The first is with the numeric * operator, which attempts to always
produce the exact result, even though the numeric type has a maximum
of 16383 digits after the decimal point. If the limit is exceeded an
overflow error is produced, e.g.:

SELECT (1+2e-10000) * (1+3e-10000);
ERROR:  value overflows numeric format

I can't imagine anyone actually wanting that many digits after the
decimal point, but it can happen with a sequence of multiplications,
where the number of digits after the decimal point grows with each
multiply. Throwing an error is not particularly useful, and that error
message is quite misleading, since the result is not very large.
Therefore I propose to make this round the result to 16383 digits if
it exceeds that, as in the first attached patch.
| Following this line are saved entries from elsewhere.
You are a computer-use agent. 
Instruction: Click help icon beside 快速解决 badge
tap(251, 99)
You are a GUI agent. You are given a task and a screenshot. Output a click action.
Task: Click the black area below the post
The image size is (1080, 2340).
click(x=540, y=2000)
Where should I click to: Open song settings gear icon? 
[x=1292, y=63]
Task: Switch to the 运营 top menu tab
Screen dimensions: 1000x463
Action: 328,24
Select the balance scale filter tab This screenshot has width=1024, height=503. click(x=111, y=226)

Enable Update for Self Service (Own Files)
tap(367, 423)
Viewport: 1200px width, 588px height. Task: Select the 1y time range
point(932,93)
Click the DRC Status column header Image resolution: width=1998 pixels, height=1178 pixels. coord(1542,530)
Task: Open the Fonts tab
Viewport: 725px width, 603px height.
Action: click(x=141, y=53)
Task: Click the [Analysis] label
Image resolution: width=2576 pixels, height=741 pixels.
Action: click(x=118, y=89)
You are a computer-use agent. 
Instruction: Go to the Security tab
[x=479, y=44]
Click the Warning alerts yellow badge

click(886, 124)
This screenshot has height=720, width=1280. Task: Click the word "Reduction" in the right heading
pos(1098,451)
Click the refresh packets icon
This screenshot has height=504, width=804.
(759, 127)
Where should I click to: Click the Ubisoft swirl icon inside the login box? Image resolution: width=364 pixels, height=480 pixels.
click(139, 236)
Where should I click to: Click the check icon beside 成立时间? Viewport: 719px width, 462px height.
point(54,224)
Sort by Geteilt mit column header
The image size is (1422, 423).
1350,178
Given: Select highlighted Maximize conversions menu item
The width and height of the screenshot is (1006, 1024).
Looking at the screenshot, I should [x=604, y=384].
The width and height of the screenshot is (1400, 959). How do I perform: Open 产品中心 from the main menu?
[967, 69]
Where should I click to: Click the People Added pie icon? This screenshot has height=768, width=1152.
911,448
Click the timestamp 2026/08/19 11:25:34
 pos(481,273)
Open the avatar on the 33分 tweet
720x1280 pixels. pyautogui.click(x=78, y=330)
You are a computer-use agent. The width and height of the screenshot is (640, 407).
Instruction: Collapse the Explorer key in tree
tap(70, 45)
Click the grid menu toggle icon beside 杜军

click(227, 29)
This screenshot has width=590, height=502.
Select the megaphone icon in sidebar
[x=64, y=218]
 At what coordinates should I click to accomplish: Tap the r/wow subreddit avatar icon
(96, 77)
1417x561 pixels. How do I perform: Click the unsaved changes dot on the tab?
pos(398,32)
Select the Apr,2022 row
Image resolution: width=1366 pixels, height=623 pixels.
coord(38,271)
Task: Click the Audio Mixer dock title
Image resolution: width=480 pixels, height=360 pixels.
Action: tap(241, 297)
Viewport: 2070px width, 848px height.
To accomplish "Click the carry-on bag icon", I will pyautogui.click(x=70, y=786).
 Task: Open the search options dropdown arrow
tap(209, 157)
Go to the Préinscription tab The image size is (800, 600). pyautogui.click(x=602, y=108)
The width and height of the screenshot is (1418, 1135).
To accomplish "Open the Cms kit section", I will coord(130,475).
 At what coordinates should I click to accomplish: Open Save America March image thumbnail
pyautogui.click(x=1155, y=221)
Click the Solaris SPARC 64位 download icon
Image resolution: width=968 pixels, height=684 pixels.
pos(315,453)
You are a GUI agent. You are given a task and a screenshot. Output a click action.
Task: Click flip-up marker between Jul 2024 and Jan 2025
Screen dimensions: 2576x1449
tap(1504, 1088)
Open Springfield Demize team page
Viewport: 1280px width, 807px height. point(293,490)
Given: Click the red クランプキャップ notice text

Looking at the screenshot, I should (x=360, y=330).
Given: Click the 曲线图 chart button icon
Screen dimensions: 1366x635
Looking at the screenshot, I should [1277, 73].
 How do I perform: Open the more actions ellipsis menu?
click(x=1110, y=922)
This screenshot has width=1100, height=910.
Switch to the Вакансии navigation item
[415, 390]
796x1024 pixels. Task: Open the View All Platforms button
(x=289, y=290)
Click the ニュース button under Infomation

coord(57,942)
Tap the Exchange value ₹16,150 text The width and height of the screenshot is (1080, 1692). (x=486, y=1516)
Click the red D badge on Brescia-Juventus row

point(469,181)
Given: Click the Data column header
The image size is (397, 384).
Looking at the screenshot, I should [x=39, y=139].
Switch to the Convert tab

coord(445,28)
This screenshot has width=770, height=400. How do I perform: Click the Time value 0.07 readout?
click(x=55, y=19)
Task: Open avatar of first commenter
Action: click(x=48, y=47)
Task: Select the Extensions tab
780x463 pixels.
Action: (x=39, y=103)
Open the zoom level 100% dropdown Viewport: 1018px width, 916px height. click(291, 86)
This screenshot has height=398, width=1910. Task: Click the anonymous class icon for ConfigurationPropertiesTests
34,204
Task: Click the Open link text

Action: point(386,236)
It's worth noting that to get correct rounding, it's necessary to
compute the full exact product (which we're actually already doing)
before rounding, as opposed to passing rscale=16383 to mul_var(), and
letting it round. The latter approach would compute a truncated
product with MUL_GUARD_DIGITS extra digits of precision, which doesn't
necessarily round the final digit the right way. The test case in the
patch is an example that would round the wrong way with a truncated
product.

I considered doing the final rounding in mul_var() (after computing
the full product), to prevent such overflows for all callers, but I
think that's the wrong approach because it risks covering up other
problems, such as the following:

While looking through the remaining numeric code, I found one other
place that has a similar problem -- when calculating the sum of
squares for aggregates like variance() and stddev(), the squares can
end up with more than 16383 digits after the decimal point. When the
query is running on a single backend, that's no problem, because the
final result is rounded to 1000 digits. However, if it uses parallel
workers, the result from each worker is sent using numeric_send/recv()
which attempts to convert to numeric before sending. Thus it's
possible to have an aggregate query that fails if it uses parallel
workers and succeeds otherwise.

In this case, I don't think that rounding the result from each worker
is the right approach, since that can lead to the final result being
different depending on whether or not the query uses parallel workers.
Also, given that each worker is already doing the hard work of
computing these squares, it seems a waste to just discard that
information.

So the second patch fixes this by adding new numericvar_send/recv()
functions capable of sending the full precision NumericVar's from each
worker, without rounding. The first test case in this patch is an
example that would round the wrong way if the result from each worker
were rounded before being sent.

An additional benefit to this approach is that it also addresses the
issue noted in the old code about its use of numeric_send/recv() being
wasteful:

    /*
     * This is a little wasteful since make_result converts the NumericVar
     * into a Numeric and numeric_send converts it back again. Is it worth
     * splitting the tasks in numeric_send into separate functions to stop
     * this? Doing so would also remove the fmgr call overhead.
     */

So the patch converts all aggregate serialization/deserialization code
to use the new numericvar_send/recv() functions. I doubt that that
gives much in the way of a performance improvement, but it makes the
code a little neater as well as preventing overflows.

After writing that, I realised that there's another overflow risk --
if the input values are very large in magnitude, the sum of squares
could genuinely overflow the numeric type, while the final variance
could be quite small (and that can't be fixed by rounding). So this
too fails when parallel workers are used, and succeeds otherwise, and
the patch fixes this too, so I added a separate test case for it.